Re: Testing devices for discard support properly

Ric Wheeler <ricwheeler@xxxxxxxxx> · Thu, 9 May 2019 09:40:06 -0400

On 5/8/19 11:55 PM, Martin K. Petersen wrote:

Dave,

Only when told to do PUNCH_HOLE|NO_HIDE_STALE which means "we don't
care what the device does" as this fallcoate command provides no
guarantees for the data returned by subsequent reads. It is,
esssentially, a get out of gaol free mechanism for indeterminate
device capabilities.

Correct. But the point of discard is to be a lightweight mechanism to
convey to the device that a block range is no longer in use. Nothing
more, nothing less.

Not everybody wants the device to spend resources handling unwritten
extents. I understand the importance of that use case for XFS but other
users really just need deallocate semantics.

People used to make that assertion about filesystems, too. It took
linux filesystem developers years to realise that unwritten extents
are actually very simple and require very little extra code and no
extra space in metadata to implement. If you are already tracking
allocated blocks/space, then you're 99% of the way to efficient
management of logically zeroed disk space.

I don't disagree. But since "discard performance" checkmark appears to
be absent from every product requirements document known to man, very
little energy has been devoted to ensuring that discard operations can
coexist with read/write I/O without impeding the performance.

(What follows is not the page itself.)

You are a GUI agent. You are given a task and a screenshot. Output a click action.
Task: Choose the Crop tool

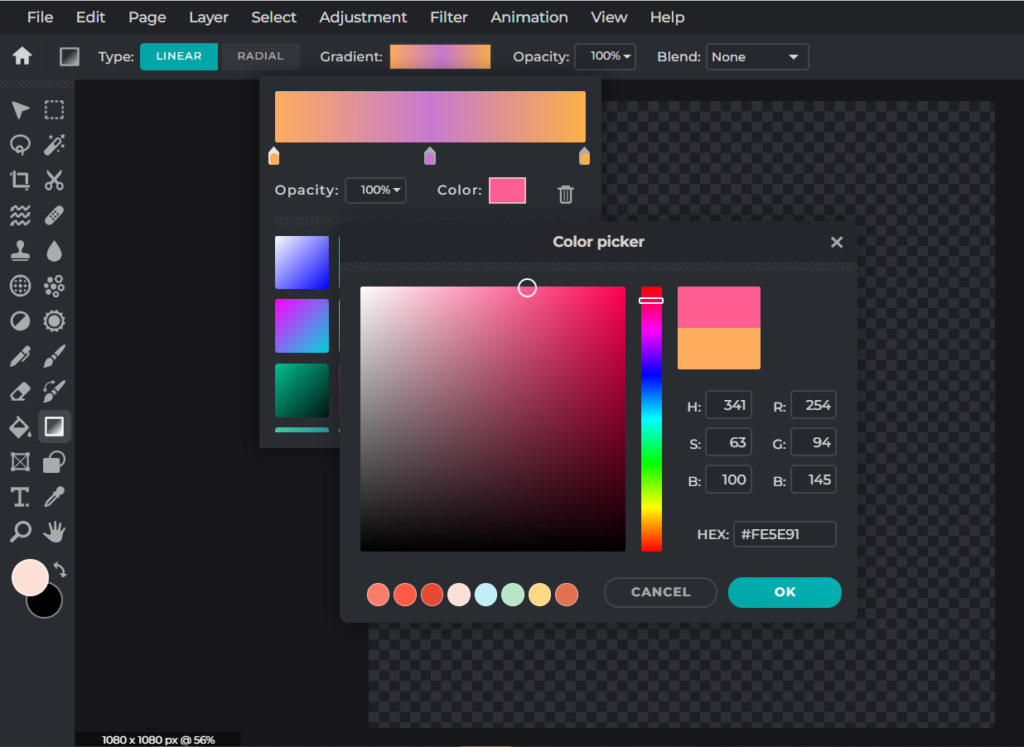[18, 180]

I'm not saying it's impossible. Just that so far it hasn't been a
priority. Even large volume customers have been unable to compel their
suppliers to produce a device that doesn't suffer one way or the other.

On the SSD device side, vendors typically try to strike a suitable
balance between what's handled by the FTL and what's handled by
over-provisioning.

2. Our expectation for the allocating REQ_ZEROOUT (FL_ZERO_RANGE), which
    gets translated into NVMe WRITE ZEROES, SCSI WRITE SAME, is that the
    command executes in O(n) but that it is faster -- or at least not
    worse -- than doing a regular WRITE to the same block range.

You're missing the important requirement of fallocate(ZERO_RANGE):
that the space is also allocated and ENOSPC will never be returned
for subsequent writes to that range. i.e. it is allocated but
"unwritten" space that contains zeros.

That's what I implied when comparing it to a WRITE.

3. Our expectation for the deallocating REQ_ZEROOUT (FL_PUNCH_HOLE),
    which gets translated into ATA DSM TRIM w/ whitelist, NVMe WRITE
    ZEROES w/ DEAC, SCSI WRITE SAME w/ UNMAP, is that the command will
    execute in O(1) for any portion of the block range described by the

FL_PUNCH_HOLE has no O(1) requirement - it has a "all possible space
must be freed" requirement. The larger the range, to longer it will
take.

OK, so maybe my O() notation lacked a media access moniker. What I meant
to convey was that no media writes take place for the properly aligned
multiple of the internal granularity. The FTL update takes however long
it takes, but the only potential media accesses would be the head and
tail pieces. For some types of devices, these might be handled in
translation tables. But for others, zeroing blocks on the media is the
only way to do it.

That's expected, and exaclty what filesystems do for sub-block punch
and zeroing ranges.

Yep.

What I'm saying is that we should be pushing standards to ensure (3)
is correctly standardise, certified and implemented because that is
what the "Linux OS" requires from future hardware.

That's well-defined for both NVMe and SCSI.

However, I do not agree that a deallocate operation has to imply
zeroing. I think there are valid use cases for pure deallocate.

In an ideal world the performance difference between (1) and (3) would
be negligible and make this distinction moot. However, we have to
support devices that have a wide variety of media and hardware
characteristics. So I don't see pure deallocate going away. Doesn't mean
that I am not pushing vendors to handle (3) because I think it is very
important. And why we defined WRITE ZEROES in the first place.

All of this makes sense to me.

I think that we can get value out of measuring how close various devices 
come to realizing the above assumptions.  Clearly, file systems (as 
Chris mentioned) do have to adapt to varying device performance issues, 
but I think today the variation can be orders of magnitude for large 
(whole device) discards and that it not something that is easy to 
tolerate....

ric